Qualcosa di simile accadde a Elvis Costello nel 1979 durante un tour americano quando l’artista inglese, incappato al bar del suo albergo a Columbus, in Ohio, in alcuni componenti della band di Stephen Stills, iniziò a provocarli definendo «cieco negro e ignorante» un monumento come Ray Charles e insultando con analoghi epiteti anche James Brown. Lui, che l’anno prima aveva partecipato a un raduno di Rock Against Racism, si scusò subito per quella infelicissima uscita dovuta a molti bicchieri di troppo, venne assolto dallo stesso Charles e produsse poco dopo il primo album degli Specials (uno dei primi gruppi interrazziali inglesi) senza riuscire a sottrarsi al boicottaggio della stampa e delle radio americane. Raccontano le cronache che a stenderlo con un pugno in faccia, quella sera, fu la cantante rhythm & blues bianca Bonnie Bramlett: ironia della sorte, una cara amica e collaboratrice di Clapton ai tempi in cui, nei primi ’70, Eric era uno dei Friends con cui lei e il marito Delaney amavano esibirsi dal vivo.
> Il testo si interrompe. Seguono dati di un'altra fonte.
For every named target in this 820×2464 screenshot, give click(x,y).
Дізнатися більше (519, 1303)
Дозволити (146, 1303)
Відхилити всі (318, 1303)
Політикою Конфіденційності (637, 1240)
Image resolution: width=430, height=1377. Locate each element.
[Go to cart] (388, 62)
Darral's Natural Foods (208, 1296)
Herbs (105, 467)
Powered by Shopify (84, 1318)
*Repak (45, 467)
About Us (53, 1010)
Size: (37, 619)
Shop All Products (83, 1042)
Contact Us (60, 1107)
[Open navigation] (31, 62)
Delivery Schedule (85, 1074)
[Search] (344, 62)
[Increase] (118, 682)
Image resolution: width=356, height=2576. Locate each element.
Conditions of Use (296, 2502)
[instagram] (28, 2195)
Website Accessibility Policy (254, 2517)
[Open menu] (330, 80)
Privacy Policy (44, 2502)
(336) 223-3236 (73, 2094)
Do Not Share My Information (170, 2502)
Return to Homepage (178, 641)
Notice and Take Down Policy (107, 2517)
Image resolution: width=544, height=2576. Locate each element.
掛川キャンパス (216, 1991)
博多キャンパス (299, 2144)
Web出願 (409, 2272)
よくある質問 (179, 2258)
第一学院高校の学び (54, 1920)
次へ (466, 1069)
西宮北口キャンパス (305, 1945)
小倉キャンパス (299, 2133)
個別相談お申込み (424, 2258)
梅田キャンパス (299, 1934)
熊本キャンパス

Si trattò, allora, di un acceso scambio privato di opinioni (e di cazzotti), mentre il discorso di Clapton ebbe molti testimoni e non tutti immemori. In tanti non glielo hanno perdonato, e sembrano trovarvi oggi l’appiglio più solido per riaprire una vecchia ferita e scagliarsi contro questa sua nuova, discussa e discutibile uscita pubblica. La sensazione è che si tratti di due cose diverse per contesto, peso specifico e gravità. Birmingham resta un’ombra incombente, Stand and Deliver ha l’aria di una nuvola passeggera.